Outside the sitcom or fantasy contexts of an “Are We There Yet?” sequel or a “Karate Kid” remake, depictions of black children on movie screens in America are so rare that when one is introduced to Komona (Rachel Mwanza), the title character in “War Witch,” one inevitably thinks of the last young black heroine found inside a similarly patchwork structure of scavenged material in the relatively untamed landscape of a shrinking Eden: Hushpuppy, played by Quvenzhané Wallis in last year’s “Beasts of the Southern Wild.”
Both young women become separated from family and home; both experience surreal, even supernatural visions that seem to help them cope with their perilous surroundings. But if Hushpuppy, in swampy Southern Louisiana, represents a romanticized notion of presexual wild-child independence threatened by well-intentioned “sivilization” (to quote Huck Finn), the more mature Komona, in sub-Saharan Africa, is caught in a very real cycle of chaos and murder. Her oppressors carry AK-47s, not inoculation needles; they want her in rebel uniform, not in school. If Hushpuppy’s exploded nimbus of hair signifies freedom, Komona’s tight, spiky, practical braids suggest command and control.
Shot in the Democratic Republic of Congo and set in an unspecified country, “War Witch,” written and directed by Canada-based Kim Nguyen, was a nominee this year for the Oscar for Best Foreign Language Film. (It lost to France’s “Amour.”) Despite this recognition and the film’s almost universal acclaim (Mwanza, a resident of Congo, won the Best Actress award at the Berlin International Film Festival), “War Witch” did not receive a regular theatrical booking here; instead, it makes its local public screening debut at 2 p.m. Sunday at the Memphis Brooks Museum of Art. Admission is $8, or $6 for museum members.
In French and the Bantu language of Lingala, with English subtitles, “War Witch” is a character portrait of Komona, presented as an example of one of the hundreds of thousands of children forcibly recruited by rebel militias during the past three decades alone in an Africa convulsing with tribal conflicts and civil wars. As a 2007 New York Times report on child soldiers in Mozambique stated: “The Mozambicans learned that children were the perfect weapon: easily manipulated, intensely loyal, fearless and, most important, in endless supply.”

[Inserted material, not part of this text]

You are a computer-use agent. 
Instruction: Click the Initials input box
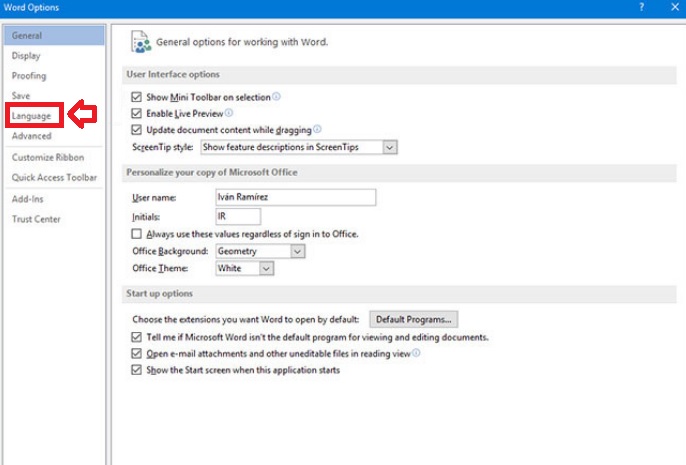tap(237, 216)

Stories about these children have been told many times before: in the documentary “God Grew Tired of Us” (about the so-called Lost Boys of Sudan), which played at the Malco Ridgeway Four in 2007, and in Uzodinma Iweala’s 2005 novel “Beasts of No Nation,” to cite just two examples. That novel, about a kidnapped boy forced to become a rebel soldier, seems to have been an influence on “War Witch.”
The movie is harrowing from the start, as Komona’s village is invaded by the anti-government forces of the handsome rebel leader, Great Tiger (Mizinga Mwinga). Komona, 12, is handed an assault rifle and given a choice: Shoot her parents, or watch them be hacked to death by machete.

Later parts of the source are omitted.